You can choose how much you want to "cheat" with local caterers, stores and restaurants offering a variety of options, from a full, soup-to-nuts package to a range of a la carte selections. But it won't come cheap.

At Classic to Go catering, for example, you can opt for a $99.95 meal for 10 to 12 people that includes a turkey with gravy and stuffing, sweet potato souffle, green beans, cranberry orange relish, pumpkin pie and cranberry biscuits -- and no substitutions. Or, you can pick and choose from two pages worth of options, including oyster stew ($10 a quart), a whole turkey ($4.50 a pound) or just the breast ($6.95 a pound), three kinds of stuffing ($7.95 or $9.95 a pan), rosemary roasted potatoes ($5.95 a pound) and caramelized acorn squash tart ($20).

Harvey Shugarman, of Harvey's Kitchen at Greenspring Station, has found that his $99 complete meal (turkey, stuffing, gravy, green beans, sweet potatoes with marshmallows, cranberry sauce and apple or pumpkin pie) is most popular with customers, but they usually throw in one or two of his a la carte options as well (garlic mashed potatoes, glazed carrots, etc.).

Some even deliver

Some caterers will even deliver on Thanksgiving Day itself -- and more.

"A lot of our clients even have us slice the turkey and put it back on the bone for them," caterer Charles Levine says of his carving-reluctant customers.
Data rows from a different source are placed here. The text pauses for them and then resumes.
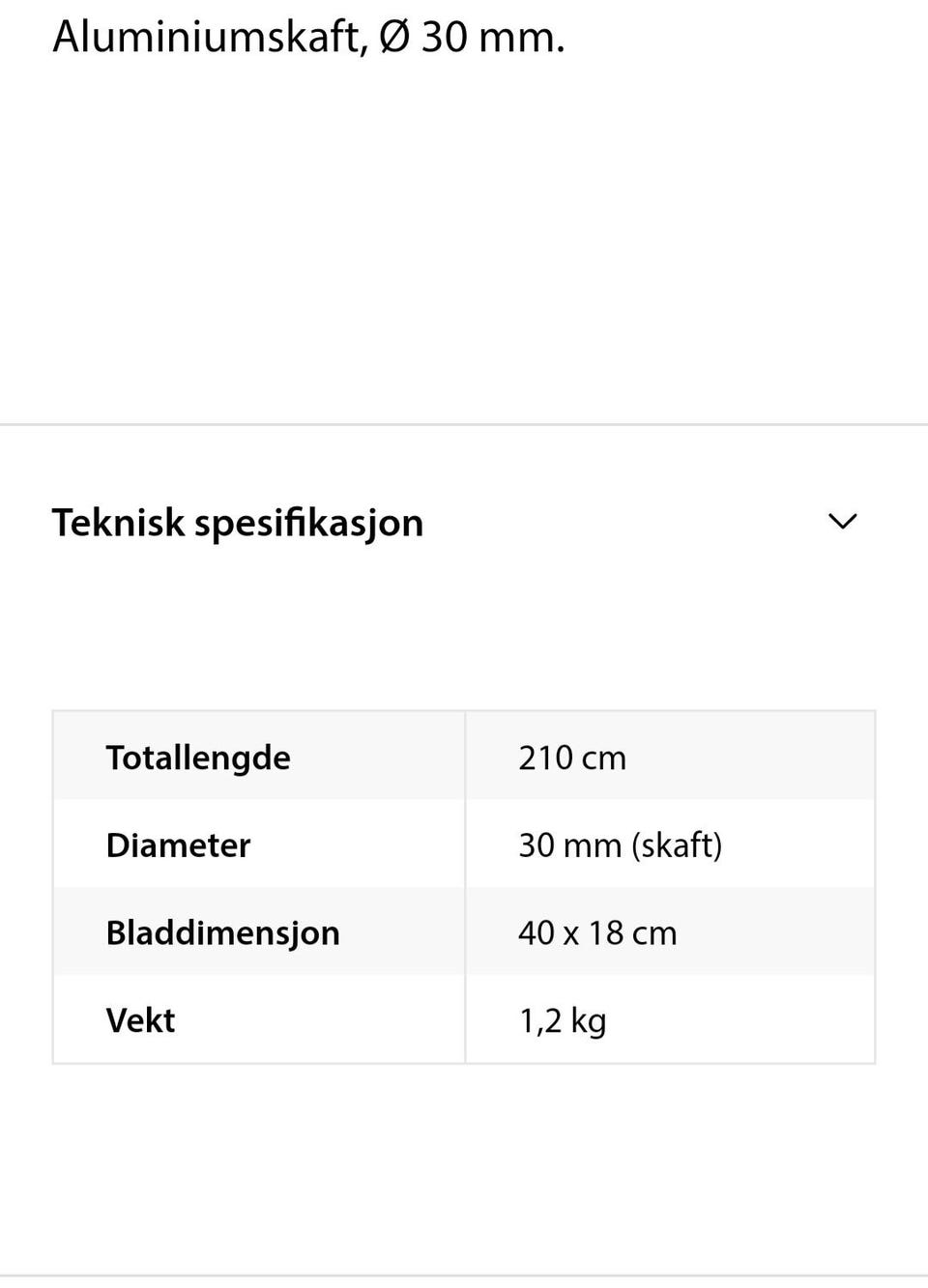Click the cm unit after 210
The height and width of the screenshot is (1288, 928).
click(604, 759)
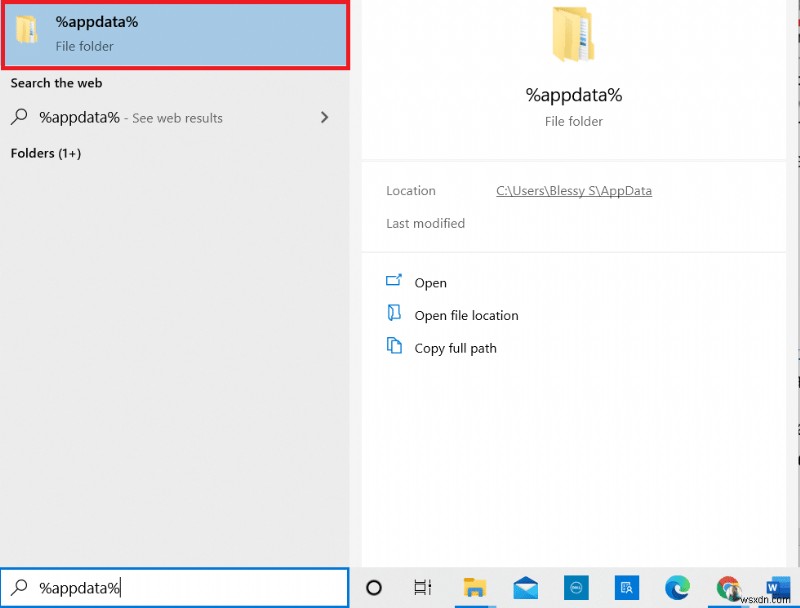Click Open to launch the AppData folder
800x608 pixels.
pyautogui.click(x=428, y=283)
Pros like Mr. Levine offer the gourmet treats that some people have become accustomed to eating -- what with the proliferation Sutton Places and other upscale eateries -- if not actually preparing themselves. Are you, for example, really going to make your own focaccia bread or fresh cranberry sauce -- or would you just rather let Mr. Levine do it?

""I think people are realizing how hard it is to cook the kind of dinner they want to eat," said Ann Macdonald, owner of Rendez Vous caterer in Annapolis, which is offering a "Thanksgiving-to-Go" package for the first time this year. "You have to plan it, shop for it, cook it, and clean the house for the guests. It's time- consuming, and people are just tired of being exhausted."

"I love to cook, but my wife and I both work, and she has clients coming in from England, and some of her relatives, so we figured it would just be too much," said one of Ms. Macdonald's customers, Jim Lutz. "Last year, I cooked for the in-laws, the entire family, and I spent all of Wednesday night and all of Thanksgiving in the kitchen."

So this year, Mr. Lutz, who is president of the Cambridge-based Wild Goose microbrewery, instead will focus on his real expertise -- matching the right beer to the right courses of his catered meal.

But here's the real, and entirely traditional, reason he's hanging up his apron:

"This year," Mr. Lutz said, "I want to watch the football games."